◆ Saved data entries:
★ ★ ★ ★

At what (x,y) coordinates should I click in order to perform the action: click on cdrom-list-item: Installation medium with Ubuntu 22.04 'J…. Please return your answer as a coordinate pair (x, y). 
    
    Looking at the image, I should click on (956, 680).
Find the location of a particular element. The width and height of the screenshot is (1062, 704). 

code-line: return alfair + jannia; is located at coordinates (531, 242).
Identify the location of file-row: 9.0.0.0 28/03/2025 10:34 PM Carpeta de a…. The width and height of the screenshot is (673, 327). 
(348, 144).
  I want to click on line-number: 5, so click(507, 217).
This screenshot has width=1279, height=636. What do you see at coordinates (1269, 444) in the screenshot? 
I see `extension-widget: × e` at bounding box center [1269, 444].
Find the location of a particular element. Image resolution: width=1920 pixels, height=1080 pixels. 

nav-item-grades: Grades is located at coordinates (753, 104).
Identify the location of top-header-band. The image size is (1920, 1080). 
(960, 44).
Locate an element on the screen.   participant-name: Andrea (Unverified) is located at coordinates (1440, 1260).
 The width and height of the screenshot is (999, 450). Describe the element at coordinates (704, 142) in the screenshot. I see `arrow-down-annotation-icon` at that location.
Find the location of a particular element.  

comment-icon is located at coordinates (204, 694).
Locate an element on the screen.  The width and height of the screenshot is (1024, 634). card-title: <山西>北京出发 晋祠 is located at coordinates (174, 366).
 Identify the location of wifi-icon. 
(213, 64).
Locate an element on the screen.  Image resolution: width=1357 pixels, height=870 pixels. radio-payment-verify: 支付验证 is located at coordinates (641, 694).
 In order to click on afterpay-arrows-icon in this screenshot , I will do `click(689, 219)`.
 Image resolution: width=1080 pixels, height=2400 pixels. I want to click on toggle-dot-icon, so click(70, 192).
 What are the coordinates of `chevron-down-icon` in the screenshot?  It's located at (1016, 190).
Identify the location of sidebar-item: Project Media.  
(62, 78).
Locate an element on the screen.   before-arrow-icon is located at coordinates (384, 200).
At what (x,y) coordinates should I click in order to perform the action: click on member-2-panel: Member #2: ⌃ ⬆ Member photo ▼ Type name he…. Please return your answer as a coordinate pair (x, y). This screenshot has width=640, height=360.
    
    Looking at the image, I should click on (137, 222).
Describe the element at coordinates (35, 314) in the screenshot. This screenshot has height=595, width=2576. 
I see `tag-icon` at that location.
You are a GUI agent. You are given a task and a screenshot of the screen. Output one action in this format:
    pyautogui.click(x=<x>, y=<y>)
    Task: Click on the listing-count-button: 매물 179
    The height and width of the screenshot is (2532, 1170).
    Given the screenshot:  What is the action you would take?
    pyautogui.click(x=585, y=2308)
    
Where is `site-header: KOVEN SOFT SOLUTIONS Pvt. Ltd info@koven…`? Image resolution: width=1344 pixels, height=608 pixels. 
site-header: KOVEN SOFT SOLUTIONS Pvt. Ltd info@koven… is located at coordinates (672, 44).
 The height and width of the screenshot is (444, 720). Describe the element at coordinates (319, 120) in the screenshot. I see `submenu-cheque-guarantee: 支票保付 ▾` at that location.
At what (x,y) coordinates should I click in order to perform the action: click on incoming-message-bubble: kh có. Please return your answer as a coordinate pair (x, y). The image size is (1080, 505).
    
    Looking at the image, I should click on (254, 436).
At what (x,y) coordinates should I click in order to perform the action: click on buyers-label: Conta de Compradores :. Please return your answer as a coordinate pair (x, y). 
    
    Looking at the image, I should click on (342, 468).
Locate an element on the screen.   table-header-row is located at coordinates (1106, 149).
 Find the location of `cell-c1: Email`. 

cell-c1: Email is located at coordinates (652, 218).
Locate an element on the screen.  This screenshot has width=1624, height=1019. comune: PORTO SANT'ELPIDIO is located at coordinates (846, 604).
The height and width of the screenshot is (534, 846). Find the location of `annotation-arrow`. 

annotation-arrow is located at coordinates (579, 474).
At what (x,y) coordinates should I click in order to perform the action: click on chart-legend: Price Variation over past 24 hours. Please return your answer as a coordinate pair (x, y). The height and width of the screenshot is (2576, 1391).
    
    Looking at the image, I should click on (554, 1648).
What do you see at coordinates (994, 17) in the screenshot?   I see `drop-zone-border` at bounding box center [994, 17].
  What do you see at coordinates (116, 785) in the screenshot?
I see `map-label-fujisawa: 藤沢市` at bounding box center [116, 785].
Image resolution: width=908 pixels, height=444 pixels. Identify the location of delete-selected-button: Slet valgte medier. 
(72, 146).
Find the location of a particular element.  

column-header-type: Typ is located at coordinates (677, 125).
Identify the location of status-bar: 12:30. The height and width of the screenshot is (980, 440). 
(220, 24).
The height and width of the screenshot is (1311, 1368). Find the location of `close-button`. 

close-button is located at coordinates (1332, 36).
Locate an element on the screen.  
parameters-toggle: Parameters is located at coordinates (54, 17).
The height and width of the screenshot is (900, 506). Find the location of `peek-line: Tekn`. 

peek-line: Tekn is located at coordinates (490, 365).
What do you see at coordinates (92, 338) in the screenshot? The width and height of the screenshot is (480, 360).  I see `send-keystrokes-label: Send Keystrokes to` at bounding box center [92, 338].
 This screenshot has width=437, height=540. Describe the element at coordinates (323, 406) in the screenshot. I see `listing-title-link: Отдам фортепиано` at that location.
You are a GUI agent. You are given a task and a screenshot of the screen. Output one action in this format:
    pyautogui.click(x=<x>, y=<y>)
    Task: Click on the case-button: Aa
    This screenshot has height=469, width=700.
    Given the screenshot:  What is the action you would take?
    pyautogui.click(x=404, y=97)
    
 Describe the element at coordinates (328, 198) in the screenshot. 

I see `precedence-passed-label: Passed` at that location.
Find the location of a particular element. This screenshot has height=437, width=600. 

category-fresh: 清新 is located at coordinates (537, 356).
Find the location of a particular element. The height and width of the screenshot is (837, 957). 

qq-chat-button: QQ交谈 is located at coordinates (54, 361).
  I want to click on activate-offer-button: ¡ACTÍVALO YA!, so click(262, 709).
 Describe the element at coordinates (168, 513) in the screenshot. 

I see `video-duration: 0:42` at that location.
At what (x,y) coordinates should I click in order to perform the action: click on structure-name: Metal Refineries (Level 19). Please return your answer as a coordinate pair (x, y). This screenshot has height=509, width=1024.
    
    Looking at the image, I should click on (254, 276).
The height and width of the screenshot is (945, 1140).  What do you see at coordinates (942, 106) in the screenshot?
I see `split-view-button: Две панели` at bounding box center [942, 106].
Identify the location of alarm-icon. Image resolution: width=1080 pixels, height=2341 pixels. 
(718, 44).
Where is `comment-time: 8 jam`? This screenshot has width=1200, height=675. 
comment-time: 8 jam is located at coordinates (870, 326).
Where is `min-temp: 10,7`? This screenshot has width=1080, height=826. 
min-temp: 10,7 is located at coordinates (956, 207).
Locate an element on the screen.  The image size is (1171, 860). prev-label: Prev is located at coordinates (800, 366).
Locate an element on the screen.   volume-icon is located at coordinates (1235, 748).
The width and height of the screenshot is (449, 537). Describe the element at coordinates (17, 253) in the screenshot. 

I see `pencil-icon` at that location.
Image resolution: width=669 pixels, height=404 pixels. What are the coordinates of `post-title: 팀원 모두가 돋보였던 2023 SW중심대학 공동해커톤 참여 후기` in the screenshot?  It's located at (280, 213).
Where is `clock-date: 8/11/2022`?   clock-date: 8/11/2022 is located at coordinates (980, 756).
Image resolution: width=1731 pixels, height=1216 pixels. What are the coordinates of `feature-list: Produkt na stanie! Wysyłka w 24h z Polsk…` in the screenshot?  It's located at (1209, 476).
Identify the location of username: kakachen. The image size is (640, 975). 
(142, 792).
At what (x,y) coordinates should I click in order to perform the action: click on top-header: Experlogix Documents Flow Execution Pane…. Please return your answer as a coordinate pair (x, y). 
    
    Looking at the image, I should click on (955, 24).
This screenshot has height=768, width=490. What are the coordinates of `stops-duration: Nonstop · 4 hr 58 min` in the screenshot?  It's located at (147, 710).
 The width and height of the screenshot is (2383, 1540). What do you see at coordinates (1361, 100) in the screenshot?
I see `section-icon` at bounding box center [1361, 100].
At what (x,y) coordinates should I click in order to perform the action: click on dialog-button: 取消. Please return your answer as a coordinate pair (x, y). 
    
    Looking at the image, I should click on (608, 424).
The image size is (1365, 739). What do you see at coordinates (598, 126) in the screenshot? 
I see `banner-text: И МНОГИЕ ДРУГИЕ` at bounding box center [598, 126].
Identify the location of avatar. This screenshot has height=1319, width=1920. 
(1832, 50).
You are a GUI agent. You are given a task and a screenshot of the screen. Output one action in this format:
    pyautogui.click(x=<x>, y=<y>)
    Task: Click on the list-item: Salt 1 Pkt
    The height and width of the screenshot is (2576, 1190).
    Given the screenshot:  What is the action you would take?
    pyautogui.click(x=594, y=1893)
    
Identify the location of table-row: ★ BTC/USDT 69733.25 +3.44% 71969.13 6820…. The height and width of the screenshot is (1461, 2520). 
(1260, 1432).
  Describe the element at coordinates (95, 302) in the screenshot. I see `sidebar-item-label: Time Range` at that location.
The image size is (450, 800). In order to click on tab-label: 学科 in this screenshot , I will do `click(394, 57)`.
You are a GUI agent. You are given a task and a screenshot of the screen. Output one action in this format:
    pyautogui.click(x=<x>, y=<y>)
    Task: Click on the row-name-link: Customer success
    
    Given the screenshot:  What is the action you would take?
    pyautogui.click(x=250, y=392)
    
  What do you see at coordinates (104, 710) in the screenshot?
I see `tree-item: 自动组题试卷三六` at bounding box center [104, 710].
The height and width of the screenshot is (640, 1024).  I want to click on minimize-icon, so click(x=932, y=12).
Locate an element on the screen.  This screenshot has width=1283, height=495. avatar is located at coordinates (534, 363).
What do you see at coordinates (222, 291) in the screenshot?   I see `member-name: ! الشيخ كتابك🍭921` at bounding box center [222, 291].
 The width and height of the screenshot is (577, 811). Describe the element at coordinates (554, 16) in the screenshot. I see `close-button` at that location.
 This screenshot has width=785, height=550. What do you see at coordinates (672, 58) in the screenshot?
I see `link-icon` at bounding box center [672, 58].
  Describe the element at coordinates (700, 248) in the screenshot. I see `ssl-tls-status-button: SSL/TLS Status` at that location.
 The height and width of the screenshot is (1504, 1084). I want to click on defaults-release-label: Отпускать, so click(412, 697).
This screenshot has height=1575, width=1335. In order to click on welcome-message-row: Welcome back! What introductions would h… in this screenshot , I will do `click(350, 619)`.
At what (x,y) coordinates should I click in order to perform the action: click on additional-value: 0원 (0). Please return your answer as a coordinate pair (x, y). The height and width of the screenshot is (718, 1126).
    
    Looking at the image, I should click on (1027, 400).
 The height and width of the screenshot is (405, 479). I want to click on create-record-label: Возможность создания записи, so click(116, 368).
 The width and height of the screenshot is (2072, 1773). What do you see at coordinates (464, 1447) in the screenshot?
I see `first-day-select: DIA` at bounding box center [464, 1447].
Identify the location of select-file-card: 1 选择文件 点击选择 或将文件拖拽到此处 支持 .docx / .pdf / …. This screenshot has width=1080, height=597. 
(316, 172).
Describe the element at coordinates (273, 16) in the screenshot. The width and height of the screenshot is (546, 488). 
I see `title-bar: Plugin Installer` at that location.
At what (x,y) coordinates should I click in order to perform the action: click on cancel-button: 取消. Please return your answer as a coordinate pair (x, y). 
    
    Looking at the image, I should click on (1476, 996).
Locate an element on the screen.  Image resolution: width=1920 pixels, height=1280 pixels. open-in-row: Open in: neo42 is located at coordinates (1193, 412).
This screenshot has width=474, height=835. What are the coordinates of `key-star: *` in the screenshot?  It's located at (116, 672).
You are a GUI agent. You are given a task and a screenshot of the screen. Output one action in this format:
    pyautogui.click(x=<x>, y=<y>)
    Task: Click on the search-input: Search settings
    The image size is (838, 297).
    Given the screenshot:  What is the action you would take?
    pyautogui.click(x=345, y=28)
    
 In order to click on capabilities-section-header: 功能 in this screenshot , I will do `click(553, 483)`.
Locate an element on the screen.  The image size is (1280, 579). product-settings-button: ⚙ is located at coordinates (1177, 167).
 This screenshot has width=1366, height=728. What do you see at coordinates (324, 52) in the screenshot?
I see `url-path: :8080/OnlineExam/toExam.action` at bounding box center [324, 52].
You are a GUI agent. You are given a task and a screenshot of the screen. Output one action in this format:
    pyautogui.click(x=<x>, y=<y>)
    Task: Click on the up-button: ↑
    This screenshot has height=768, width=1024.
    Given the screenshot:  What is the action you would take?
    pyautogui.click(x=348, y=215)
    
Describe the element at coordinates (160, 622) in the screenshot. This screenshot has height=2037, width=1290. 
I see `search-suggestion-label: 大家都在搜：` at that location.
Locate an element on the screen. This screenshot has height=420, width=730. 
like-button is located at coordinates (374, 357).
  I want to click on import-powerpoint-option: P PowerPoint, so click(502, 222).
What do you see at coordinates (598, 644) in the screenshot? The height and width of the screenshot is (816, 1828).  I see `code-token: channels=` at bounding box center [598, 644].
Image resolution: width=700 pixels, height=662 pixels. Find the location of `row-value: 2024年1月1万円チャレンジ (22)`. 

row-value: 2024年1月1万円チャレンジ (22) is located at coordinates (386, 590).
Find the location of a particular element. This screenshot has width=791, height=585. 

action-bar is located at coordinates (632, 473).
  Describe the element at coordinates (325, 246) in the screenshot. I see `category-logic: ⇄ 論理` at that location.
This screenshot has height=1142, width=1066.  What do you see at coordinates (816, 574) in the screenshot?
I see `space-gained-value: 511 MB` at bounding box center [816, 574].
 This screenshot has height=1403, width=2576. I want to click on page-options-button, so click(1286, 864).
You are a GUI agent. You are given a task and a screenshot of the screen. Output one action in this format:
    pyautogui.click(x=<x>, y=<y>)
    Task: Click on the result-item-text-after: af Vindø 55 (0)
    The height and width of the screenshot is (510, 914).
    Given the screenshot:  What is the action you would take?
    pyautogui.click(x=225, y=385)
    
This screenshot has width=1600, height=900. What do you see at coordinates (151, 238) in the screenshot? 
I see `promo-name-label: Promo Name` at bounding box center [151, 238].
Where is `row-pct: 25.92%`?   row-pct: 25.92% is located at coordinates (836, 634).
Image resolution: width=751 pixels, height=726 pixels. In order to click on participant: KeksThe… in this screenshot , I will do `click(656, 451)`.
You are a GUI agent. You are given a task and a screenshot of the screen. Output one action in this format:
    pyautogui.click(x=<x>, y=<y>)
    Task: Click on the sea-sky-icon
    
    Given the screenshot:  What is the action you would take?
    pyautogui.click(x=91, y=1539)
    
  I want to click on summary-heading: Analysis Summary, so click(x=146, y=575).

★ ★ ★ ★

◆ The task: Rewrite the records from the very first line through the line containing "The width and height of the screenshot is (999, 450).", changing every "Identify" to "Determine" and leaving everything else as it is.

◆ Output:
At what (x,y) coordinates should I click in order to perform the action: click on cdrom-list-item: Installation medium with Ubuntu 22.04 'J…. Please return your answer as a coordinate pair (x, y). 
    
    Looking at the image, I should click on (956, 680).
Find the location of a particular element. The width and height of the screenshot is (1062, 704). 

code-line: return alfair + jannia; is located at coordinates (531, 242).
Determine the location of file-row: 9.0.0.0 28/03/2025 10:34 PM Carpeta de a…. The width and height of the screenshot is (673, 327). 
(348, 144).
  I want to click on line-number: 5, so click(507, 217).
This screenshot has width=1279, height=636. What do you see at coordinates (1269, 444) in the screenshot? 
I see `extension-widget: × e` at bounding box center [1269, 444].
Find the location of a particular element. Image resolution: width=1920 pixels, height=1080 pixels. 

nav-item-grades: Grades is located at coordinates (753, 104).
Determine the location of top-header-band. The image size is (1920, 1080). 
(960, 44).
Locate an element on the screen.   participant-name: Andrea (Unverified) is located at coordinates (1440, 1260).
 The width and height of the screenshot is (999, 450). Describe the element at coordinates (704, 142) in the screenshot. I see `arrow-down-annotation-icon` at that location.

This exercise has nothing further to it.